DIRECTIONS ->
• 1. In the forum thread about PTSD in parents with type 1, at what age and in what year did HOBIE become T1?
• 2. Reproduce the passage of the forum thread about PTSD in parents with type 1 starting with "Anyway whoever the" and going on through "the child grieve?)".

DOCUMENT SECTION ->
Segment Open

# PTSD in parents with type 1



## A13926 (Nov 17, 2018)

hi all my son was diagnosed with type 1 five years ago and is doing really well. However I had a break down this year and have been in counselling for some time. I have had high levels of anxiety which went in treated for three years. I am getting better however having read about PTSD I feel that I am showing signs and symptoms of it. I am seeing a doctor this month to discuss it and tweek my medication. Just wondered if anyone else had been diagnosed. The only studies I can find online are Dutch and USA. There doesn’t appear to be much research done on it. Obviously type one can lead to depression and anxiety but what about the parent / career?


----------



## HOBIE (Nov 17, 2018)

From the age of 3 in 1966 I have been T1. When ever I fill in a form & it asks are you disabled (I could go WILD). 50 odd years & never let it stop me. Good luck.


----------



## trophywench (Nov 17, 2018)

Confusing thread title - I wrongly assumed to begin with, that this applied to Type 1 diabetics who were themselves parents.

Anyway whoever the diabetic happens to be, the grieving process always needs to take place (since it's fully recognised that being diagnosed with a chronic condition has the same mental effect as bereavement) and it's more easily identifiable in persons diagnosed as adults - therefore the process that I myself needed to go through when I was diagnosed will likely be the same as the parent - and more especially the mums since they will usually be the ones to whom the bulk of the day to day management issues and problem solving fall - of a T1 child.

(It does beg the question though, if the 'child' isn't an adult like I was, when and how does the child grieve?)

Segment Closed

GIVEN MATERIAL ->
Segment Open

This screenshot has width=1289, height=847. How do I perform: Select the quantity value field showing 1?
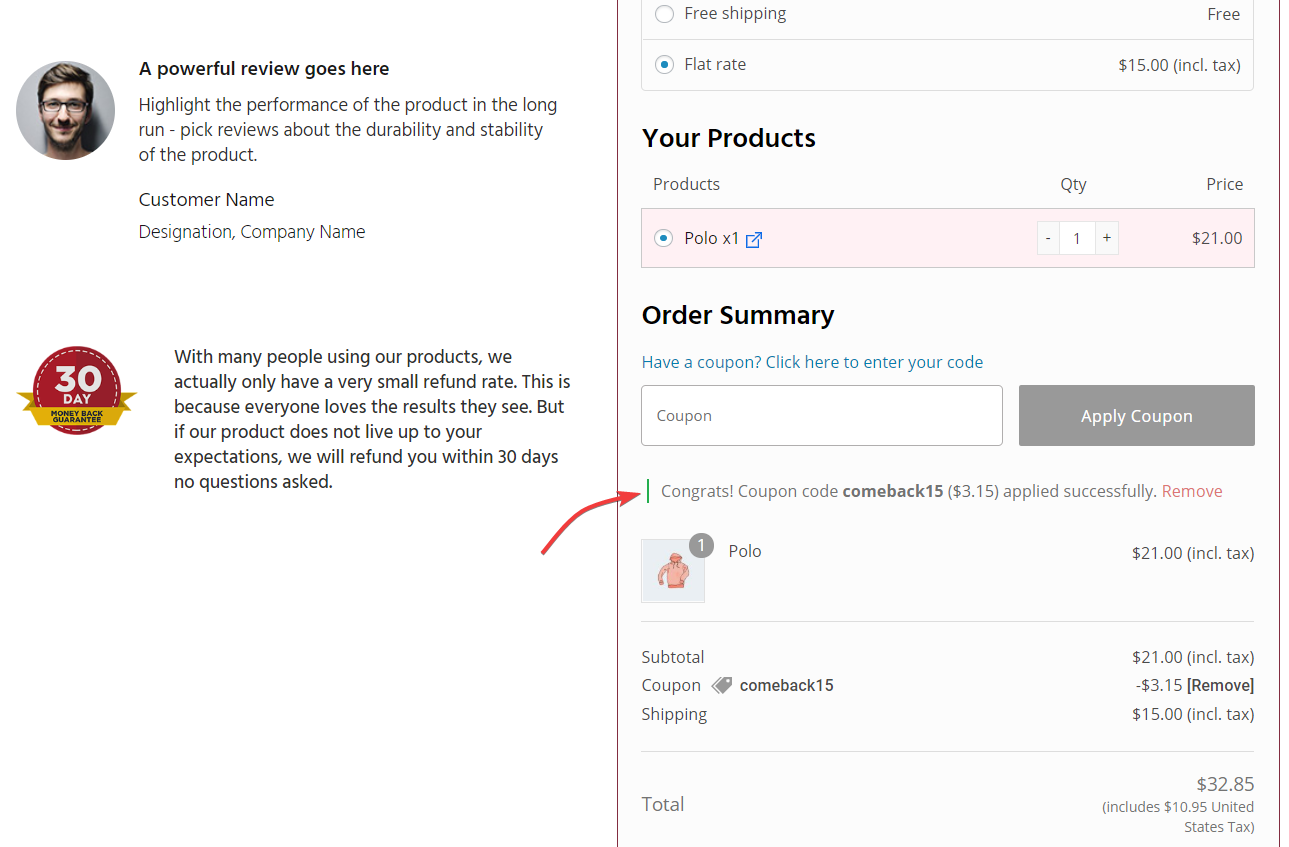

Segment Closed

RESULTS FOR EACH TASK ->
• 1. At age 3, in 1966.

• 2.
Anyway whoever the diabetic happens to be, the grieving process always needs to take place (since it's fully recognised that being diagnosed with a chronic condition has the same mental effect as bereavement) and it's more easily identifiable in persons diagnosed as adults - therefore the process that I myself needed to go through when I was diagnosed will likely be the same as the parent - and more especially the mums since they will usually be the ones to whom the bulk of the day to day management issues and problem solving fall - of a T1 child.

(It does beg the question though, if the 'child' isn't an adult like I was, when and how does the child grieve?)